The Making and Unmaking of the Religious

Religion has risen to the fore of public debate worldwide, frequently identified as a cause of conflict, as a source of solidarity, and as major political force. Existing scholarship struggles to grasp these global transformations due to disciplinary fragmentation, a tendency toward Eurocentric bias, and an overemphasis on bounded religions. The proposed Cluster of Excellence begins from the premise that comprehending contemporary religious reconfigurations requires genuinely interdisciplinary conversations linking the making and unmaking of the religious across time and place. To reorient the academic study of religion, this cluster departs from the conventional focus on predefined “religions”. Instead it advances basic research on “the religious”, encompassing a range of religious formations, from fluid religiosities to established religious traditions, and institutionally formatted religious domains.

The cluster draws on a unique concentration of research strengths at the University of Göttingen and its partners at the Göttingen Campus, including the Max Planck Institute for the Study of Religious and Ethnic Diversity and the Göttingen Academy of Sciences and Humanities.
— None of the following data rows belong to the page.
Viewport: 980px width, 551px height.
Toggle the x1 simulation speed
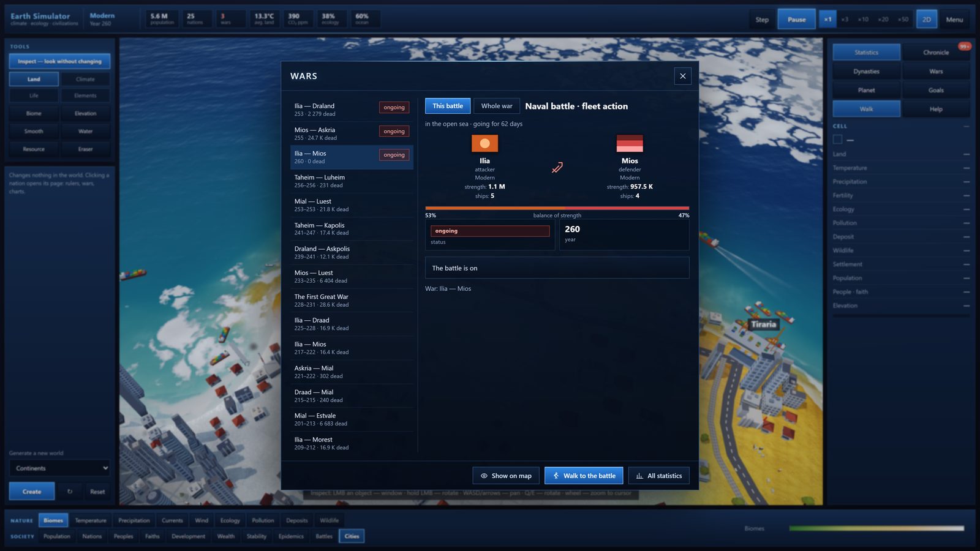(x=827, y=20)
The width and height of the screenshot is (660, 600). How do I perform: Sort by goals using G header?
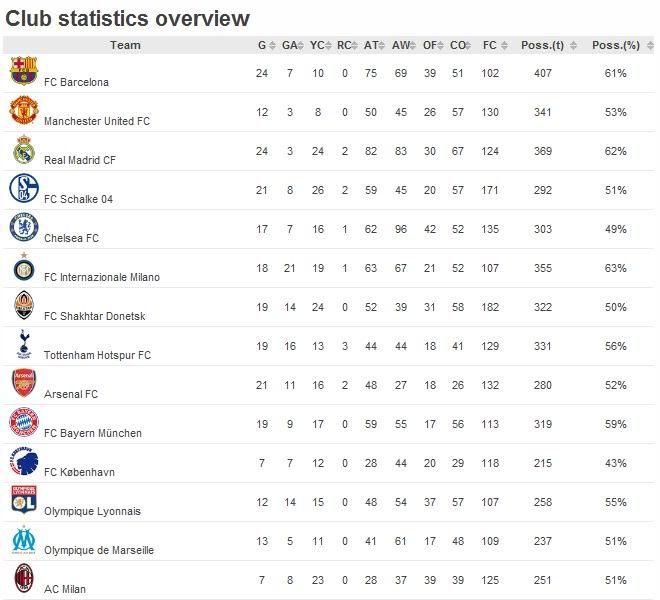click(x=262, y=45)
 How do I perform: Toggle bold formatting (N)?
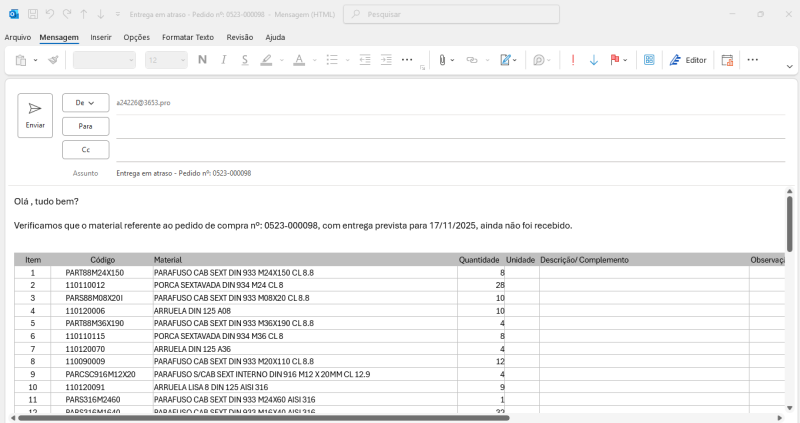pos(202,60)
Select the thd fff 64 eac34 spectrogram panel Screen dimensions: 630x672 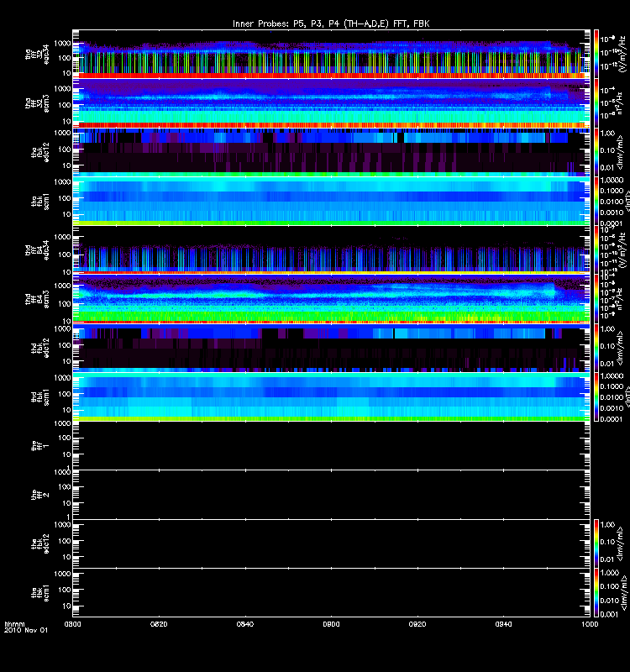(x=331, y=249)
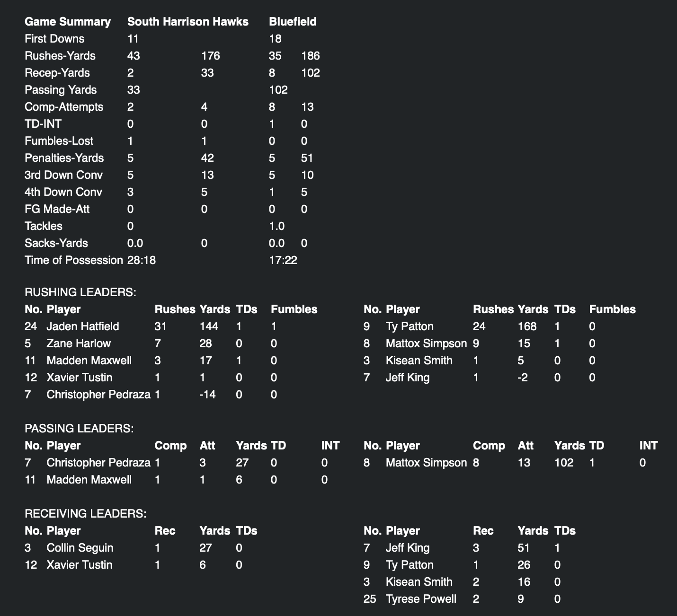Screen dimensions: 677x616
Task: Select the Game Summary heading
Action: (x=68, y=22)
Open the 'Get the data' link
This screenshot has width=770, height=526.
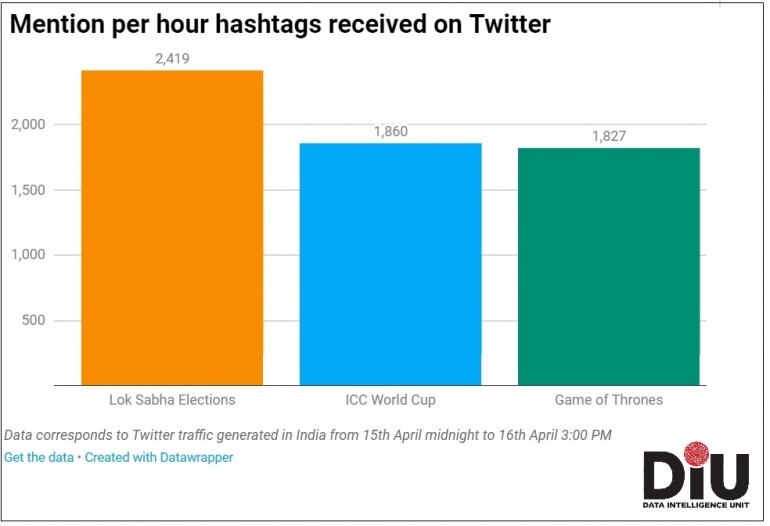pyautogui.click(x=41, y=457)
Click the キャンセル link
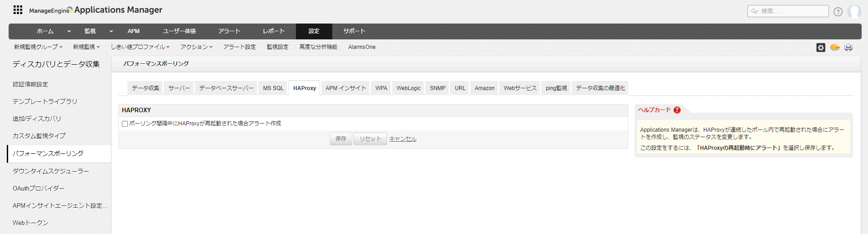The height and width of the screenshot is (234, 868). click(402, 139)
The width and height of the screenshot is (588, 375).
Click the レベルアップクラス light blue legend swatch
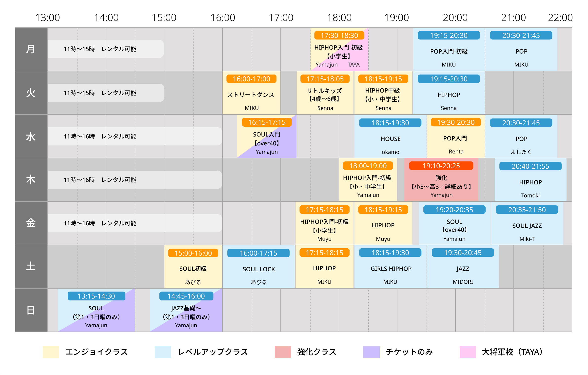click(163, 352)
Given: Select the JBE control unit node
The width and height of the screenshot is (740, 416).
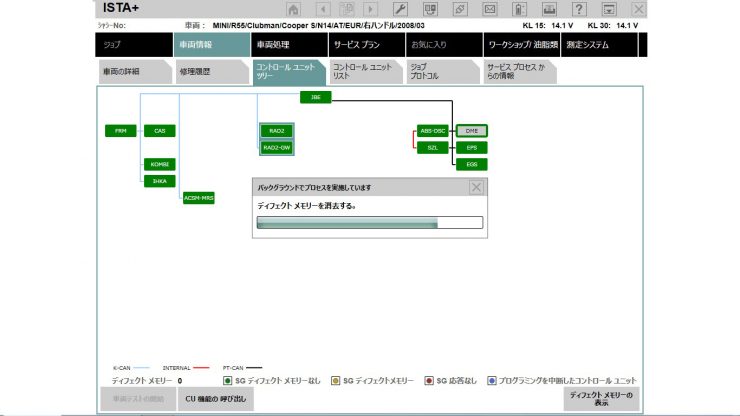Looking at the screenshot, I should (x=316, y=97).
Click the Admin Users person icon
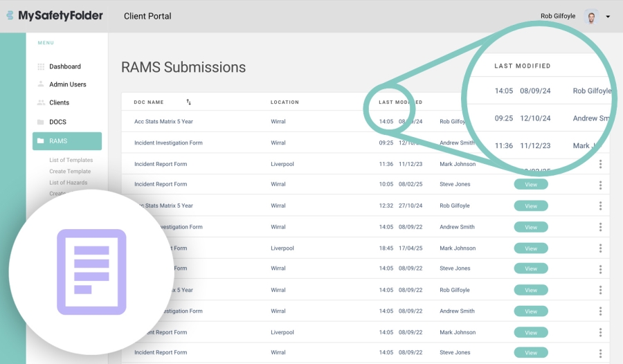The width and height of the screenshot is (623, 364). pos(41,84)
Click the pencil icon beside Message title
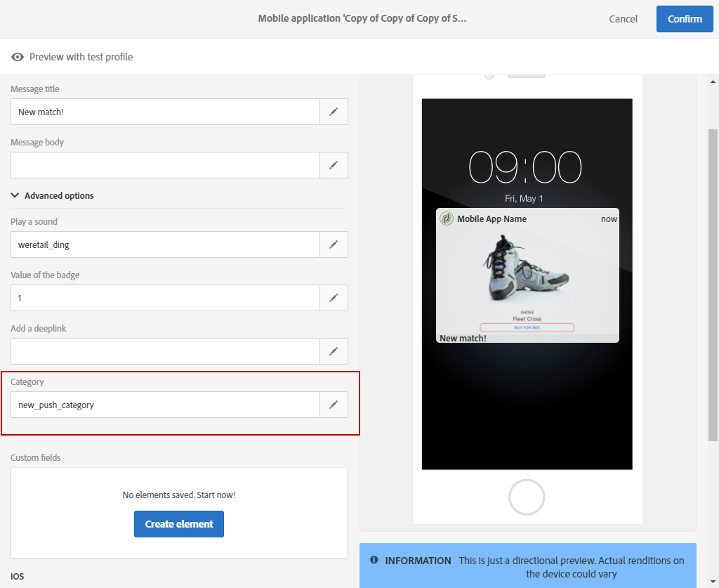 (334, 112)
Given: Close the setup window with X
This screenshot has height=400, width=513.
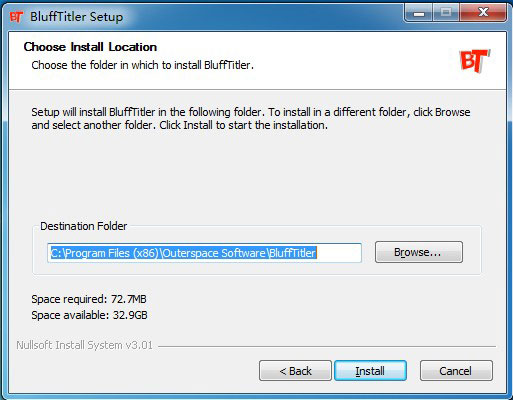Looking at the screenshot, I should click(483, 13).
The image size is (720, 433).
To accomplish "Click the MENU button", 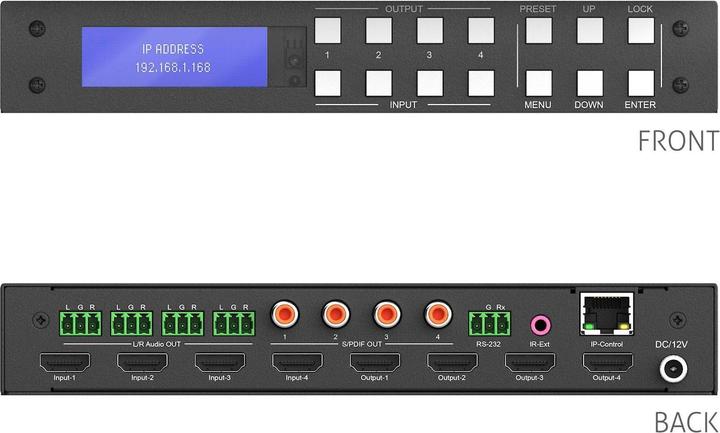I will (539, 83).
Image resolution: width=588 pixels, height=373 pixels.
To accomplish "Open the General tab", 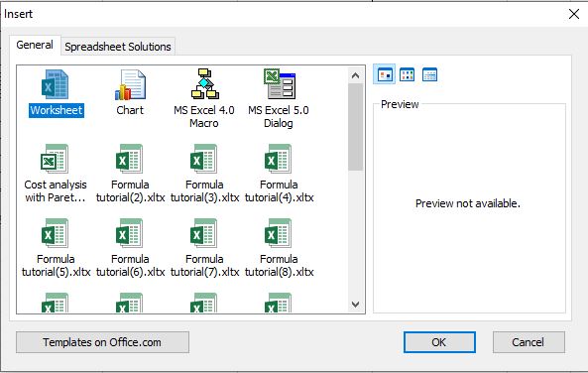I will coord(35,45).
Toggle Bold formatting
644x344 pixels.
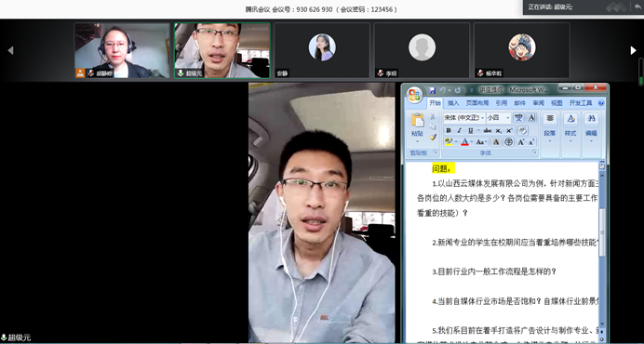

It integrates third-party funded collaboration, such as BMBF-funded transregional networks and the DFG-funded Collaborative Research Centre ‘Education and Religion’. Scientifically, the cluster will analyse sociocultural micro-dynamics of making and unmaking the religious across historical time periods and cultural settings, ranging from Europe, to the Middle East, Africa, and Asia. The focus on these micro-dynamics will reveal practices of drawing the boundaries that demarcate religious from non-religious domains and that delineate inter- as well as intrareligious differences.

The cluster will study practices of religious boundary-drawing across three research areas: (1) regulating the religious – law, networks, and dissent; (2) knowledge and the religious – texts, concepts, and contexts; and (3) materiality of the religious – objects, bodies, sounds, and spaces. The cluster will integrate comparative methods with the study of transregional entanglements, and it will develop new research tools for studying the religious in a digital age. Structurally, the cluster aims to broaden and deepen existing collaborations, with formats ideally suited to defining and exploring the intellectual contours of innovative research fields. It will pursue a recruitment strategy designed to attract the best early career researchers, and will create an international hub for scholars across Asia, Europe, and North America committed to reorganising the interdisciplinary study of religion. In sum, the proposed Cluster of Excellence is designed to make intelligible the unsettled and contested nature of religious boundary configurations, past and present, near and far, thereby enriching public discourse on religion and the religious in Germany and abroad.